Ao adaptar a famosa Graphic Novel “Os 300 de Esparta”, de Frank Miller e Lynn Varley, o diretor Zack Snyder (“Watchmen – O Filme”, 2009; “O Homem de Aço”, 2013) transformou “300” (idem, 2007) em um longa-metragem cult, abordando a lenda dos guerreiros espartanos na Batalha das Termópilas em um contexto pop, repleto de bordões que caíram na moda e um visual de videoclipe. Produzido como um legítimo “caça-níquel”, a sequencia “300 – A Ascensão do Império” (300: Rise of an Empire, 2014) segue o mesmo estilo e funciona no quesito diversão, apesar de ficar sempre à sombra do primeiro.
A história
A trama é narrada paralelamente ao longa de 2007, mostrando, de início, como Xerxes (Rodrigo Santoro) se transformou em um Deus-Rei após a morte do pai Dario. Ordenando o ataque persa à Grécia, Xerxes conta como braço direito Artemisia (Eva Green), que comanda o ataque marítimo ao norte. Enquanto os 300 espartanos liderados por Leônidas tentam combater o Deus-Rei, os exércitos do resto da Grécia, comandados pelo general Themistocles (Sullivan Stapleton), se unem para uma batalha com as tropas de Artemisia.
Estilo repetido
Sem Zack Snyder na direção (que assumiu apenas os cargos de roteirista e produtor), a produção, agora comandada pelo desconhecido Noam Murro (do pouco visto “Vivendo e Aprendendo”, 2008) copia sem maiores preocupações a linha que fez sucesso no anterior. Muitas cores, elementos fantasiosos dando o ar cartunesco, trilha sonora pesada acompanhando as cenas de ação (com direito a boa versão da clássica “War Pigs”, do Black Sabbath, nos créditos finais), violência em excesso e frases de efeito (muitas fora de época, como “É melhor morrer de pé do que viver de joelhos”, do revolucionário mexicano Emiliano Zapata).
Boa conexão
Já que é um tanto incomum uma continuação abordar fatos paralelos ao do filme anterior, a produção pode soar confusa para quem não assistiu recentemente ao longa de 2007 (e principalmente para quem nem o viu). Mas o roteiro de Snyder, ao lado de Kurt Johnstad (também do primeiro “300”), trata de ligar bem as pontas. Contando com uma edição eficiente, o espectador sempre está imerso naquele universo em que Leônidas também luta uma guerra paralela. Estão de volta a rainha Gorgo (Lena Headey), o corcunda traidor Ephialtes (Andrew Tiernan) e o guerreiro Dilios (David Wenham) com participações relevantes, funcionando para essa ponte.
Ação convincente
E se o “300” original foi motivo de badalação por transbordar testosterona, com guerreiros seminus e que já nascem para batalhar, esse novo trás um lado mais humano.

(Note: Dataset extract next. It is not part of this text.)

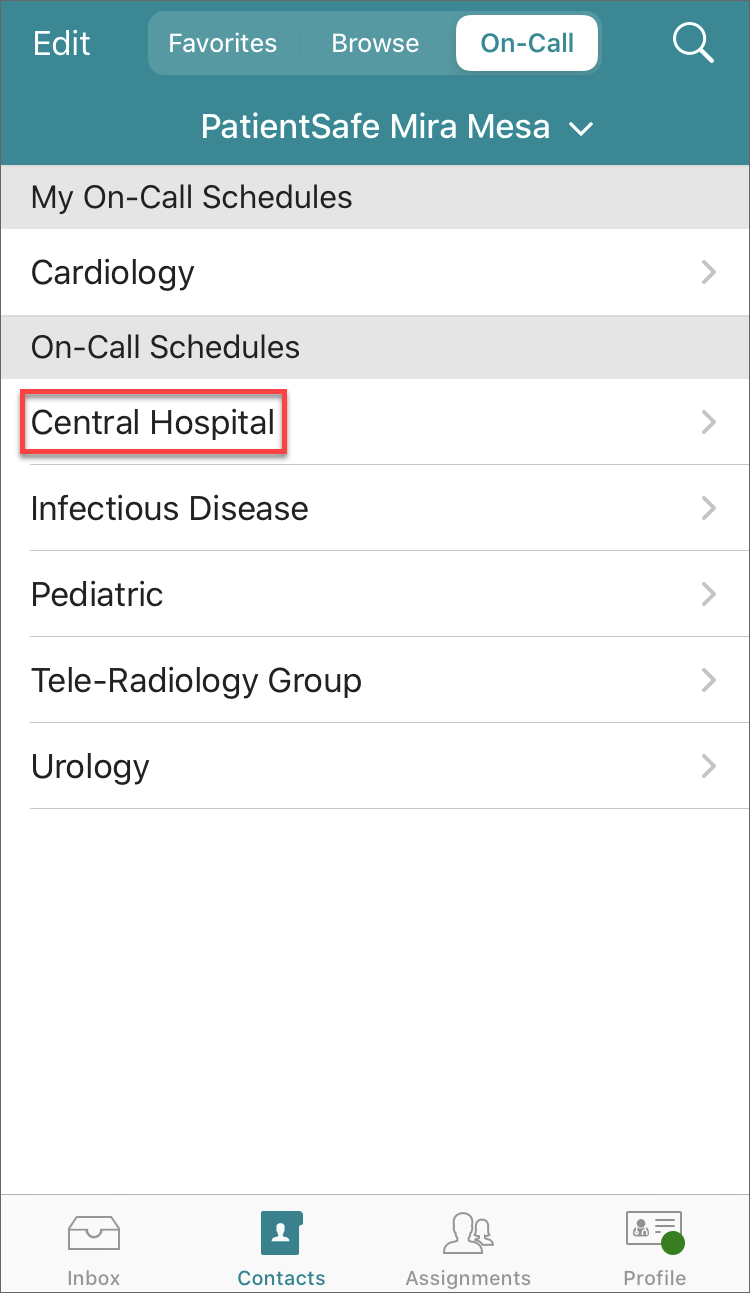Open the Assignments people icon

pos(468,1233)
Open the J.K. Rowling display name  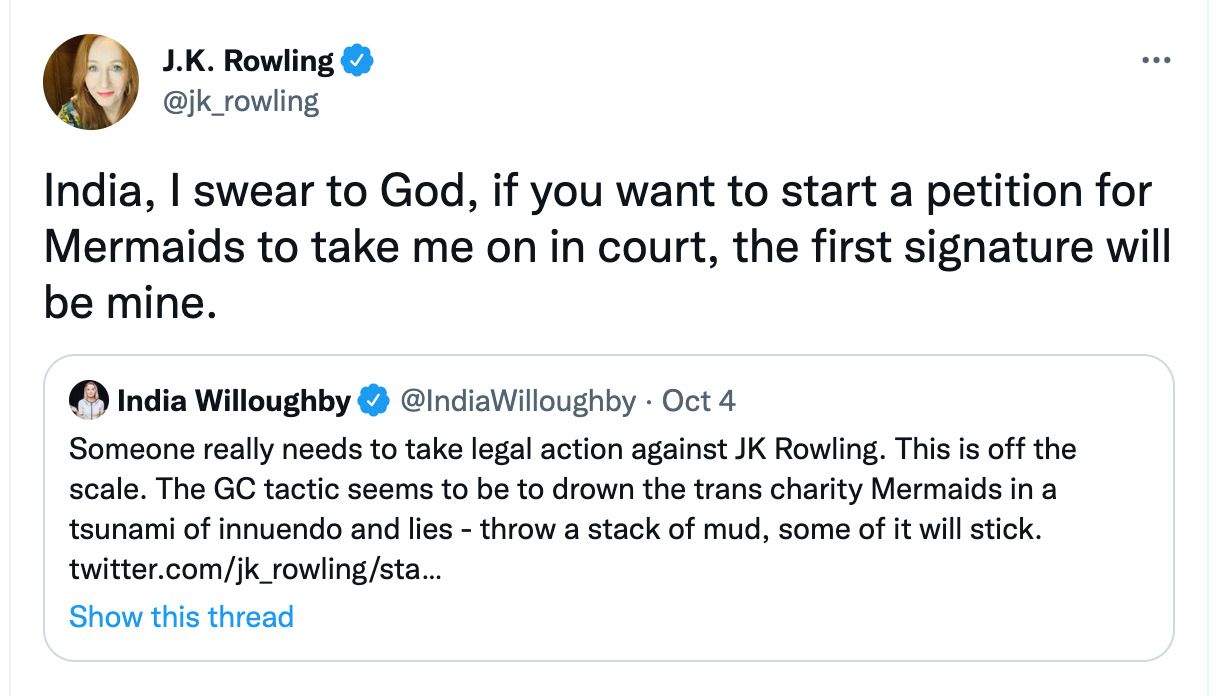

Agora são homens “comuns” que, sem o apoio dos poderosos espartanos, precisam se desdobrar para mostrar os seus valores e garantir a própria sobrevivência. O diretor Noam Murro fica restrito à estética utilizada por Zack Snyder em 2007, mas até que se mostra um cineasta promissor pela boa condução das cenas de ação. Em meio a muitas cabeças rolando e sangue em alto mar, as batalhas são bem interessantes e não devem decepcionar os fãs do estilo.
Elenco correto
O pouco conhecido Sullivan Stapleton faz um trabalho correto no papel do herói Themistocles, sempre com a bravura e a hombridade necessária, mas nem de longe tem a presença forte que Gerard Butler teve como Leônidas. Do outro lado, a bela Eva Green rouba a cena na pele de Artemisia, sempre com uma mescla de ameaça e sensualidade. Por sinal, um dos momentos mais…digamos…curiosos do longa é um ato sexual nada romântico envolvendo os dois personagens.

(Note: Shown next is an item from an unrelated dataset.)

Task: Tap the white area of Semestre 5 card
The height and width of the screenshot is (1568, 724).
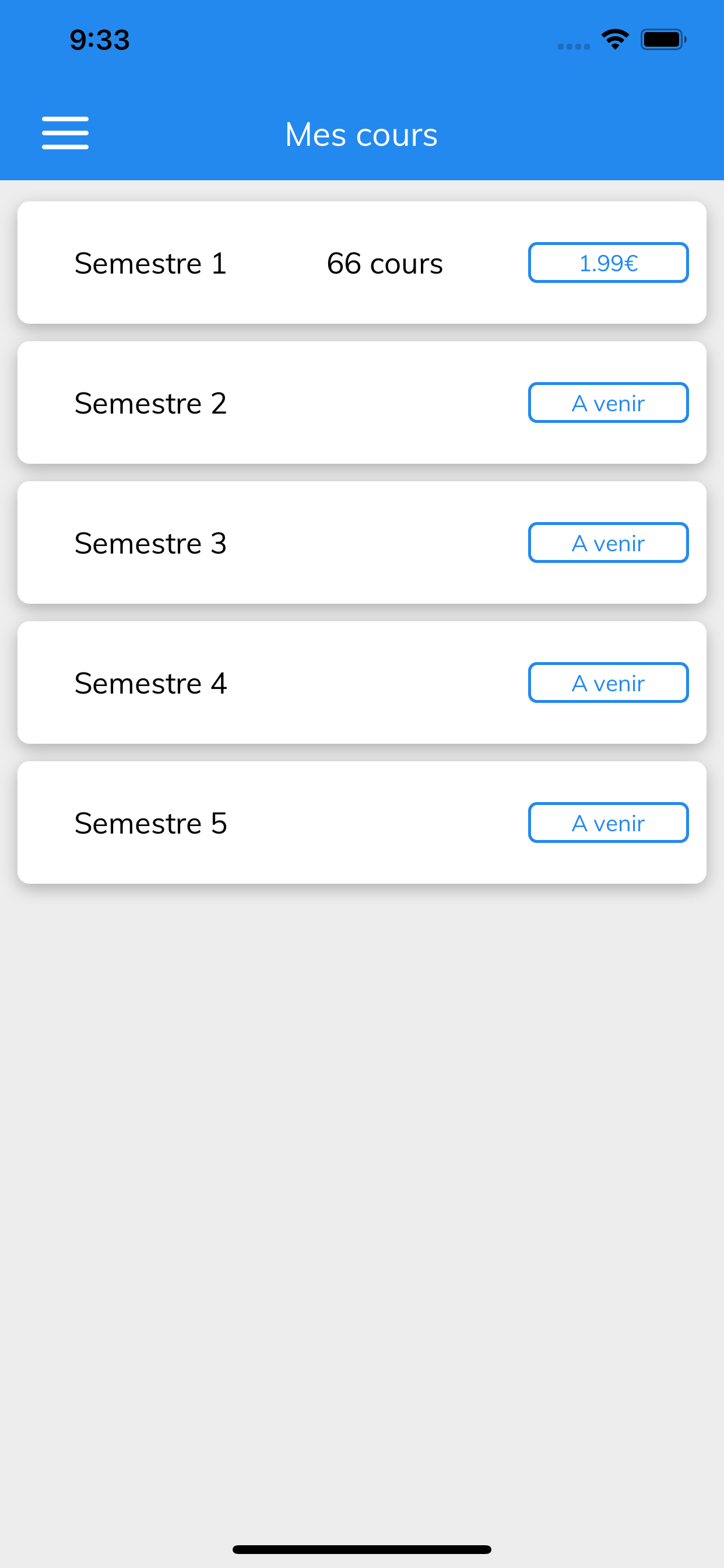Action: tap(377, 822)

Para quem esperava que Rodrigo Santoro fosse finalmente ganhar um papel de muito destaque, ainda não foi dessa vez. Ele até tem a chance de aparecer sem o exagerado figurino de Xerxes, mas quando se transforma no Deus-Rei, mais um vez fica limitado a uma voz digital e pequenas aparições, já que a principal vilã é mesmo Artemisia. Do restante do elenco, vale ressaltar os fraquíssimos Callan Mulvey e Jack O’Connell, que interpretam guerreiros pai e filho, puxando clichês e diálogos forçados do roteiro.
Déja Vu
“300 – A Ascensão do Império” custou U$ 110 milhões e vem fazendo bonito nas bilheterias mundiais. É a prova que aqueles que vibraram com os excessos do longa de 2007 voltaram para repetir a dose e certamente saíram satisfeitos. A diferença é que agora dificilmente sairão gritando por aí “This is Sparta!” ou “Raul, Raul, Raul…”.